(Text and item location entries)
____________________

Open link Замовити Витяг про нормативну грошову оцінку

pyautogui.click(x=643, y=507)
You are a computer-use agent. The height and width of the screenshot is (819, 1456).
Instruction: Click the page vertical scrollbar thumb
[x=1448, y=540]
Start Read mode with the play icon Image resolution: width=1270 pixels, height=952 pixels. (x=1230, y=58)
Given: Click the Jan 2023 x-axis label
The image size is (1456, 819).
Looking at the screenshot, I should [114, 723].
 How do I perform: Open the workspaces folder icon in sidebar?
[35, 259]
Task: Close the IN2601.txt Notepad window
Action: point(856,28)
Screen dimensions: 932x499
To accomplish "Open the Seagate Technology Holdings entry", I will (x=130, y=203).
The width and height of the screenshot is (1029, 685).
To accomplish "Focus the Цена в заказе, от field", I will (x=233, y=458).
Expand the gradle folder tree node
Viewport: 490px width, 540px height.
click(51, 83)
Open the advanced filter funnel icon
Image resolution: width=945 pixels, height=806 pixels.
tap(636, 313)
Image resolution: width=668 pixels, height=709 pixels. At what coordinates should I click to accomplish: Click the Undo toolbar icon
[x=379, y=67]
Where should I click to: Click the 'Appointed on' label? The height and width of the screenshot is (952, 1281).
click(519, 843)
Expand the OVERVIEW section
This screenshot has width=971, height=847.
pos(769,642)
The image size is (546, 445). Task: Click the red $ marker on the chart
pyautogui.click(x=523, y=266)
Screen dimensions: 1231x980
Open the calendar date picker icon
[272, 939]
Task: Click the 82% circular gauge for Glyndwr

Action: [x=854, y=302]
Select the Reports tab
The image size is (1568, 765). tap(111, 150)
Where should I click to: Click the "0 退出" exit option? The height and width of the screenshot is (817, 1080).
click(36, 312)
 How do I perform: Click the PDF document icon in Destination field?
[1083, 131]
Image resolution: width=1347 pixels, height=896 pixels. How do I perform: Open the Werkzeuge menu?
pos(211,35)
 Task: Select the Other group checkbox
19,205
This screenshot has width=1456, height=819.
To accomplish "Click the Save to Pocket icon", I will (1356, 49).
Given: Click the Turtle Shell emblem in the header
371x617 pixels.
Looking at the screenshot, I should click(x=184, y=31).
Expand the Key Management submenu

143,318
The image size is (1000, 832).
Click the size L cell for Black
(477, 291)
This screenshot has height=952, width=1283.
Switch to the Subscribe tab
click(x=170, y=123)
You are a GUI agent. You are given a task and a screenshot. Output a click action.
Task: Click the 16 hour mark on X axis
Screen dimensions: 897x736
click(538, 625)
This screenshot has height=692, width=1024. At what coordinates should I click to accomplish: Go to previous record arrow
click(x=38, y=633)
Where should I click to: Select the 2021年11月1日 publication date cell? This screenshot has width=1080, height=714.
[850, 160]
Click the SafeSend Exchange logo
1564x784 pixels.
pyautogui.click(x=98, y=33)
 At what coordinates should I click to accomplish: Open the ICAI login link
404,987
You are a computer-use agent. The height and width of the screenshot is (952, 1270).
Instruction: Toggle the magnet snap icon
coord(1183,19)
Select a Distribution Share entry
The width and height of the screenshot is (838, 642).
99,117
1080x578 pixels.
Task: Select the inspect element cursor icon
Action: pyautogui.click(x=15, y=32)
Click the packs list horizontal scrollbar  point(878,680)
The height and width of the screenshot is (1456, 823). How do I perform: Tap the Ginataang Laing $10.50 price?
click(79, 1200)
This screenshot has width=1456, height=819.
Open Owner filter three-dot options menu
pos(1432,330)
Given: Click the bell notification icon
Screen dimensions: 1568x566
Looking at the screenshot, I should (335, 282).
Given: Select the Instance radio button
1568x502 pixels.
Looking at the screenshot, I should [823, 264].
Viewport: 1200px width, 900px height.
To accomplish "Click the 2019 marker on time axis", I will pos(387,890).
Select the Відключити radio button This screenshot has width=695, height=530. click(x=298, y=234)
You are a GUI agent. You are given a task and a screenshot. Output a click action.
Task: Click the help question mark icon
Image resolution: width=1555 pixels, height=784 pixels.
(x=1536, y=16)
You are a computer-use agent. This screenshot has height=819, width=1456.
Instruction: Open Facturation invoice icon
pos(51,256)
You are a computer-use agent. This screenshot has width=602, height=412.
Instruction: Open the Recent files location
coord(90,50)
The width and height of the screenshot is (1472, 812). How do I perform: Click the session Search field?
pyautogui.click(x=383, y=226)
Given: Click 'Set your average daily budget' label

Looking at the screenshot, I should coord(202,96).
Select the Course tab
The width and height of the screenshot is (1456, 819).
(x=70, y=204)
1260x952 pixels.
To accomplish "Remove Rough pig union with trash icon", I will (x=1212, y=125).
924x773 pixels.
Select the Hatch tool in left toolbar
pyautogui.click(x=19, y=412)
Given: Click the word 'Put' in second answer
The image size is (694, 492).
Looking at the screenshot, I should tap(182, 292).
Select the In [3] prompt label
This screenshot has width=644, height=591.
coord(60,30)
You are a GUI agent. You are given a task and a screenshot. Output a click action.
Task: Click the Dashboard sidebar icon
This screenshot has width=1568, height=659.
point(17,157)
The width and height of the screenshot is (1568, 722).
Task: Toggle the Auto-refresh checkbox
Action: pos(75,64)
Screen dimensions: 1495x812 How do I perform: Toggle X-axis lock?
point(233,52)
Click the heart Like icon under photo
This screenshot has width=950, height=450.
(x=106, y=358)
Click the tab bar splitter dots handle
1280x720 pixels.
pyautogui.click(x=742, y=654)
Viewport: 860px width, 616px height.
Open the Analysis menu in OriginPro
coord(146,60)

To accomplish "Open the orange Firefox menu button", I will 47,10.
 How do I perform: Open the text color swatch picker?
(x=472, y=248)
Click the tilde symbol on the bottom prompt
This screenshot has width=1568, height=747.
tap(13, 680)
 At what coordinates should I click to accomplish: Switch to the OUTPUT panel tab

____________________

▶ **What to produce**
Convert every line of the listing above into a Markdown table with the columns "Row" and "Entry". Number each row, and leave out the blank lines.

▶ **Expected answer**
| Row | Entry |
|---|---|
| 1 | Open link Замовити Витяг про нормативну грошову оцінку |
| 2 | pyautogui.click(x=643, y=507) |
| 3 | You are a computer-use agent. The height and width of the screenshot is (819, 1456). |
| 4 | Instruction: Click the page vertical scrollbar thumb |
| 5 | [x=1448, y=540] |
| 6 | Start Read mode with the play icon Image resolution: width=1270 pixels, height=952 pixels. (x=1230, y=58) |
| 7 | Given: Click the Jan 2023 x-axis label |
| 8 | The image size is (1456, 819). |
| 9 | Looking at the screenshot, I should [114, 723]. |
| 10 |  How do I perform: Open the workspaces folder icon in sidebar? |
| 11 | [35, 259] |
| 12 | Task: Close the IN2601.txt Notepad window |
| 13 | Action: point(856,28) |
| 14 | Screen dimensions: 932x499 |
| 15 | To accomplish "Open the Seagate Technology Holdings entry", I will (x=130, y=203). |
| 16 | The width and height of the screenshot is (1029, 685). |
| 17 | To accomplish "Focus the Цена в заказе, от field", I will (x=233, y=458). |
| 18 | Expand the gradle folder tree node |
| 19 | Viewport: 490px width, 540px height. |
| 20 | click(51, 83) |
| 21 | Open the advanced filter funnel icon |
| 22 | Image resolution: width=945 pixels, height=806 pixels. |
| 23 | tap(636, 313) |
| 24 | Image resolution: width=668 pixels, height=709 pixels. At what coordinates should I click to accomplish: Click the Undo toolbar icon |
| 25 | [x=379, y=67] |
| 26 | Where should I click to: Click the 'Appointed on' label? The height and width of the screenshot is (952, 1281). |
| 27 | click(519, 843) |
| 28 | Expand the OVERVIEW section |
| 29 | This screenshot has width=971, height=847. |
| 30 | pos(769,642) |
| 31 | The image size is (546, 445). Task: Click the red $ marker on the chart |
| 32 | pyautogui.click(x=523, y=266) |
| 33 | Screen dimensions: 1231x980 |
| 34 | Open the calendar date picker icon |
| 35 | [272, 939] |
| 36 | Task: Click the 82% circular gauge for Glyndwr |
| 37 | Action: [x=854, y=302] |
| 38 | Select the Reports tab |
| 39 | The image size is (1568, 765). tap(111, 150) |
| 40 | Where should I click to: Click the "0 退出" exit option? The height and width of the screenshot is (817, 1080). |
| 41 | click(36, 312) |
| 42 |  How do I perform: Click the PDF document icon in Destination field? |
| 43 | [1083, 131] |
| 44 | Image resolution: width=1347 pixels, height=896 pixels. How do I perform: Open the Werkzeuge menu? |
| 45 | pos(211,35) |
| 46 |  Task: Select the Other group checkbox |
| 47 | 19,205 |
| 48 | This screenshot has width=1456, height=819. |
| 49 | To accomplish "Click the Save to Pocket icon", I will (1356, 49). |
| 50 | Given: Click the Turtle Shell emblem in the header |
| 51 | 371x617 pixels. |
| 52 | Looking at the screenshot, I should click(x=184, y=31). |
| 53 | Expand the Key Management submenu |
| 54 | 143,318 |
| 55 | The image size is (1000, 832). |
| 56 | Click the size L cell for Black |
| 57 | (477, 291) |
| 58 | This screenshot has height=952, width=1283. |
| 59 | Switch to the Subscribe tab |
| 60 | click(x=170, y=123) |
| 61 | You are a GUI agent. You are given a task and a screenshot. Output a click action. |
| 62 | Task: Click the 16 hour mark on X axis |
| 63 | Screen dimensions: 897x736 |
| 64 | click(538, 625) |
| 65 | This screenshot has height=692, width=1024. At what coordinates should I click to accomplish: Go to previous record arrow |
| 66 | click(x=38, y=633) |
| 67 | Where should I click to: Select the 2021年11月1日 publication date cell? This screenshot has width=1080, height=714. |
| 68 | [850, 160] |
| 69 | Click the SafeSend Exchange logo |
| 70 | 1564x784 pixels. |
| 71 | pyautogui.click(x=98, y=33) |
| 72 |  At what coordinates should I click to accomplish: Open the ICAI login link |
| 73 | 404,987 |
| 74 | You are a computer-use agent. The height and width of the screenshot is (952, 1270). |
| 75 | Instruction: Toggle the magnet snap icon |
| 76 | coord(1183,19) |
| 77 | Select a Distribution Share entry |
| 78 | The width and height of the screenshot is (838, 642). |
| 79 | 99,117 |
| 80 | 1080x578 pixels. |
| 81 | Task: Select the inspect element cursor icon |
| 82 | Action: pyautogui.click(x=15, y=32) |
| 83 | Click the packs list horizontal scrollbar  point(878,680) |
| 84 | The height and width of the screenshot is (1456, 823). How do I perform: Tap the Ginataang Laing $10.50 price? |
| 85 | click(79, 1200) |
| 86 | This screenshot has width=1456, height=819. |
| 87 | Open Owner filter three-dot options menu |
| 88 | pos(1432,330) |
| 89 | Given: Click the bell notification icon |
| 90 | Screen dimensions: 1568x566 |
| 91 | Looking at the screenshot, I should (335, 282). |
| 92 | Given: Select the Instance radio button |
| 93 | 1568x502 pixels. |
| 94 | Looking at the screenshot, I should [823, 264]. |
| 95 | Viewport: 1200px width, 900px height. |
| 96 | To accomplish "Click the 2019 marker on time axis", I will pos(387,890). |
| 97 | Select the Відключити radio button This screenshot has width=695, height=530. click(x=298, y=234) |
| 98 | You are a GUI agent. You are given a task and a screenshot. Output a click action. |
| 99 | Task: Click the help question mark icon |
| 100 | Image resolution: width=1555 pixels, height=784 pixels. |
| 101 | (x=1536, y=16) |
| 102 | You are a computer-use agent. This screenshot has height=819, width=1456. |
| 103 | Instruction: Open Facturation invoice icon |
| 104 | pos(51,256) |
| 105 | You are a computer-use agent. This screenshot has width=602, height=412. |
| 106 | Instruction: Open the Recent files location |
| 107 | coord(90,50) |
| 108 | The width and height of the screenshot is (1472, 812). How do I perform: Click the session Search field? |
| 109 | pyautogui.click(x=383, y=226) |
| 110 | Given: Click 'Set your average daily budget' label |
| 111 | Looking at the screenshot, I should coord(202,96). |
| 112 | Select the Course tab |
| 113 | The width and height of the screenshot is (1456, 819). |
| 114 | (x=70, y=204) |
| 115 | 1260x952 pixels. |
| 116 | To accomplish "Remove Rough pig union with trash icon", I will (x=1212, y=125). |
| 117 | 924x773 pixels. |
| 118 | Select the Hatch tool in left toolbar |
| 119 | pyautogui.click(x=19, y=412) |
| 120 | Given: Click the word 'Put' in second answer |
| 121 | The image size is (694, 492). |
| 122 | Looking at the screenshot, I should tap(182, 292). |
| 123 | Select the In [3] prompt label |
| 124 | This screenshot has width=644, height=591. |
| 125 | coord(60,30) |
| 126 | You are a GUI agent. You are given a task and a screenshot. Output a click action. |
| 127 | Task: Click the Dashboard sidebar icon |
| 128 | This screenshot has width=1568, height=659. |
| 129 | point(17,157) |
| 130 | The width and height of the screenshot is (1568, 722). |
| 131 | Task: Toggle the Auto-refresh checkbox |
| 132 | Action: pos(75,64) |
| 133 | Screen dimensions: 1495x812 How do I perform: Toggle X-axis lock? |
| 134 | point(233,52) |
| 135 | Click the heart Like icon under photo |
| 136 | This screenshot has width=950, height=450. |
| 137 | (x=106, y=358) |
| 138 | Click the tab bar splitter dots handle |
| 139 | 1280x720 pixels. |
| 140 | pyautogui.click(x=742, y=654) |
| 141 | Viewport: 860px width, 616px height. |
| 142 | Open the Analysis menu in OriginPro |
| 143 | coord(146,60) |
| 144 | To accomplish "Open the orange Firefox menu button", I will 47,10. |
| 145 |  How do I perform: Open the text color swatch picker? |
| 146 | (x=472, y=248) |
| 147 | Click the tilde symbol on the bottom prompt |
| 148 | This screenshot has width=1568, height=747. |
| 149 | tap(13, 680) |
| 150 |  At what coordinates should I click to accomplish: Switch to the OUTPUT panel tab |